The Neighborhood Ballad Project at the City Gallery

Updates
The large billboard that welcomes 85,000 people to this neighborhood every day has featured the face of an injury attorney for the past several years. This week, we stood outside in the below freezing weather while a crew took down that image and installed the work of one of our artists. We reclaimed this billboard in the heart of our target neighborhood and repurposed it as a frame for place-based art. We commissioned a beautiful place-based painting to celebrate King Park in multiple ways, from the artist who created it (Kyle Ragsdale) to the children who were featured in it and the historic school campus that inspired the piece. Artwork that specifically celebrates our story now hangs in the center of where the story is being lived out.

This month’s City Gallery exhibition features new work by Aaron Thornburg, an artist who attended art school in our neighborhood (before the art school relocated). Thornburg spent weeks walking King Park gathering both natural and manmade materials, which made their way into his work. Sanborn maps from 1941; scraps of wood from abandoned neighborhood homes and old church pews; roots; branches, and catalpa pods are layered with geometric concrete molds and acrylic Plexiglas to reflect the juxtaposition of nature and development, old and new in this transitional neighborhood.

thornburgart

The art-filled City Gallery sponsored many creative neighborhood-building events in our space and in other places in the neighborhood this month. The Young Songwriters Guild continues to work with high school students, performing at neighborhood eatery, Foundry Provisions, and hosting critiques and professional development sessions at the Harrison Center and other locations around the City. Two of these students applied to our Venture Fund for tickets to attend our city’s TEDx convention and wound up as performers for the event! Neighborhood restaurant and home chefs competed in a Top Chef-style competition in the annual Best Bite of King Park. We welcomed City Write, “a city-wide memoir writing initiative designed to encourage writing and capture experiences” in which “people across the city are encouraged to come together, explore written memories and reflections associated with their community, and join in an effort to document and share these experiences.” We gave a tour of repurposed historic churches in the neighborhood for the National Trust for Historic Preservation Conference that convened in Indianapolis, culminating in a reception and tour of our arts center just before our monthly First Friday opening.

bicycleboulevardplanning

In the neighborhood, we are partnering with the King Park Area Development Corporation in gathering the community to envision a Bicycle Boulevard in the neighborhood Kennedy-King Park. The diverse audience of community members organically and beautifully brought the discussion of need back to the idea of creative placemaking. In telling the neighborhood story, residents wanted to build from assets-- including our Neighborhood Ballad Project, the spoken word project that celebrates historic neighborhood heroes, and an interactive public art installation inviting participants to record their homage to contemporary neighborhood heroes.
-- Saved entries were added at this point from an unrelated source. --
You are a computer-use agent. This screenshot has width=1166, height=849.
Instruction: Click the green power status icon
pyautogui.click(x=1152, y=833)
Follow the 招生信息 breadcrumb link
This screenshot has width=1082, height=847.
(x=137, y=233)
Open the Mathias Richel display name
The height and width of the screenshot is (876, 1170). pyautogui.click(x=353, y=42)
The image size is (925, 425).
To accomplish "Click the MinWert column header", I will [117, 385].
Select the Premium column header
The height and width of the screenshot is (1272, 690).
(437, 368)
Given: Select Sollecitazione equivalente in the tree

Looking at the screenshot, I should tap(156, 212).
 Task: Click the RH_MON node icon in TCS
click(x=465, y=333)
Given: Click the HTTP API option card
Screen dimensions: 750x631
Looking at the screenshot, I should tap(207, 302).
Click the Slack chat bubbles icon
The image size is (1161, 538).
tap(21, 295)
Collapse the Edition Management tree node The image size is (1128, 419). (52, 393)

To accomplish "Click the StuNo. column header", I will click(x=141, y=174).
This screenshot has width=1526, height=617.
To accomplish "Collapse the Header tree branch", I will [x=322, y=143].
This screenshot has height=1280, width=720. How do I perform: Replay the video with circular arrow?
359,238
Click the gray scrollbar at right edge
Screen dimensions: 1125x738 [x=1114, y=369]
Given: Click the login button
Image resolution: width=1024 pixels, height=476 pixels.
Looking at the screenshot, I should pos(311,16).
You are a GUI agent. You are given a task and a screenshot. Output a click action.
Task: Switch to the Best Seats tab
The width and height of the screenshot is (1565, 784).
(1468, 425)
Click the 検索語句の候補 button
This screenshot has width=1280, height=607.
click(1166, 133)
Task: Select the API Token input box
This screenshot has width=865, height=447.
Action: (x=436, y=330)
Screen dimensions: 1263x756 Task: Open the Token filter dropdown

Our local artists also created inspiring art celebrating people and places around the neighborhood which now blesses the residents of 16 Park, a new model for low-income housing in our neighborhood. On November 14, this project won citywide recognition, receiving top Monumental Awards for “Architecture, Interior Design, and Landscape Architecture” and “Neighborhood Revitalization.”

Recent Wins
Our neighborhood association raised money internally for 16 new artistic neighborhood identification signs. When neighbors wanted more signs, a local real estate agent offered to match funds raised by the neighborhood to add 5 more signs.

Our placed-based art is appearing all over our neighborhood, from the lobby of a low-income housing unit, to an under-used park, to a prominent billboard. These artists are being identified with this neighborhood in a positive way, as they both practice in and feature King Park in their work.

16 Park’s winning of the Monumental Awards. According to the Chamber of Commerce, “the Monumental Award represents the most significant visual and physical enhancements in Marion County. We recognize the significant achievements in architecture, interior design, landscape architecture, engineering and construction, public art and development as well as honor and encourage those who have contributed to the quality of life through the enhancement and beautification of Marion County’s visual and physical environment. The program has been going strong for 33 years and is widely regarded as the premiere design awards event in Indianapolis.”

Insight/Provocation
Our neighborhood problems seem so big, and creative placemaking seems so simple, but it really works. Little identity-building events and place-based art really are transformative. We are starting to notice other groups we collaborate with seeing creative placemaking as central to accomplishing their missions. How can we continue to be ambassadors for creative placemaking in the broader community?